Poor Michelle Pfeiffer, dressed only in skin-tight rubber, suffered most; one scene was re-shot again and again until she realised the problem was not her acting, but her frozen face. ‘The suit was no protection at all,’ she shivers. ‘It was like walking down the streets of New York in the middle of winter in a wet wetsuit. When I first arrived on set I was constantly getting lost because they’d move the buildings around. Michael Keaton started later, and when he arrived I had a thousand questions, I just felt so lost and discombobulated. He was a great comfort; he explained it was perfectly normal to feel that way!’
As for Keaton, the Batsuit in the first film was so stiff he could hardly move. And though the new model was far more flexible, he never did find a good answer to the age-old question, ‘how do superheroes go to the toilet?’. Recurrent lumbar problems led him to re-christen himself ‘Backman’.
Keaton’s a funny guy. Jumping about in Lennon specs and hiply sockless, he likens finding your own comic timing, spin, rhythm, to jazz musicians who find felicity in that certain dissonant chord or extra beat. His humour, he says, comes from his mother: ‘She’d do this thing which was at the same time like her, and yet not like her at all. Manners were very important at the dinner table, we’d sit to attention. But once, twice a year she’d set my little brother up by saying, “Doesn’t this food smell funny?” And Paul would fall for it every time. He’d bend down to smell and she’d push his head right in it.’
Keaton came up through the stand-up circuit but little of his twisted humour, let alone the wild histrionics that electrified ‘Beetlejuice’, comes out in the film. His Batman is less of a vacuum than before, but Keaton still seems uncomfortable playing so straight. Again, the true stars are the villains. Given Burton’s reluctance to do another sequel, Warner Bros could do worse than spin Pfeiffer’s Catwoman off into a separate series. Which draws us back to the whip. Pfeiffer manages to dodge the subject until near the end of the interview, the cushion now playing life-raft. ‘I still have my whips. It’s weird, you mention it and everyone gets so giggly. I had this amazing teacher, and he has this very unusual approach to the whip. There was a beauty, an elegance and a sexuality to it — an almost graceful, dance-like quality which at any moment could turn violent, which was much more threatening and certainly much more feline and more feminine. It’s really lethal, though. I injured myself a couple of times, and accidentally drew blood on my teacher, my… whip-master.’ Whip-master? ‘I know, it sounds funny. Of course I’m so used to it, I forget how people respond.’

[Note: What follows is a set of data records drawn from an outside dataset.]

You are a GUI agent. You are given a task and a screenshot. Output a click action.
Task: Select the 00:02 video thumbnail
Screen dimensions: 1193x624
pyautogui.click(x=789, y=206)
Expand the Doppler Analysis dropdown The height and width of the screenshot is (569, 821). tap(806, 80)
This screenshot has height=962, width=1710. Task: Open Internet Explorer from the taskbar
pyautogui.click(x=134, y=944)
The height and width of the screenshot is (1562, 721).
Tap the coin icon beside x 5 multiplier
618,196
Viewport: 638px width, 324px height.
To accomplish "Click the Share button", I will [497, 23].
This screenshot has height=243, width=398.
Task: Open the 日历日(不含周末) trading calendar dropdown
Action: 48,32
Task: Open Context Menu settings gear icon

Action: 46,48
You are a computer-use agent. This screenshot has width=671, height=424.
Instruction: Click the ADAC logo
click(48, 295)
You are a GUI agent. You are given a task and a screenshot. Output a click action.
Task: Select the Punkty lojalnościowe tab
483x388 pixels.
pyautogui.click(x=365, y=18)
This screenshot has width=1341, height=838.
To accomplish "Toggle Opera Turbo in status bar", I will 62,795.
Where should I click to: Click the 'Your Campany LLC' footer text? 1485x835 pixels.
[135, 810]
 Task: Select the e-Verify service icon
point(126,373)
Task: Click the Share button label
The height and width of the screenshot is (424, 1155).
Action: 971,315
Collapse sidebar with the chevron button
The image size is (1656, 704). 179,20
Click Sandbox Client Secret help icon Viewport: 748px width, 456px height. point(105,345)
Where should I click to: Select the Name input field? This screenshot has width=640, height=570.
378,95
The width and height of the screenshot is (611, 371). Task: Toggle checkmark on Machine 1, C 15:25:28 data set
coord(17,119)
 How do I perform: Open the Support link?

And she still can’t see the SM overtones? ‘Really, I see it as metaphorical. When Selina Kyle turns herself into Catwoman, it’s a statement about women coming into their own power, which is a strong thing in our society. If you look at how the comics have changed over the decades, you’ll see Catwoman represents the women of that era. In the ’50s she is voluptuous and kittenish. A more dominant character starts to evolve around the ’70s, and she becomes more muscular and streamlined. This Catwoman is definitely a reflection of what’s happening today.’
There’s another reason why Pfeiffer fought the likes of Sean Young and Madonna for the part after Annette Bening dropped out. When the ’60s Batman TV series began, Pfeiffer was just eight years old, and she looked to Catwoman as a major role model: ‘She was both bad and good, and little girls are brought up to be good. There were some lines cut from the movie that I felt summed up the character: “Little girls are brought up to wear pink panties, and little boys are brought up to conquer the world.” ‘
Whether Batman will again conquer the world when the film opens across the States this week remains to be seen; with the help of the awkward, shy little girl who learned to unsheathe her claws, he just might.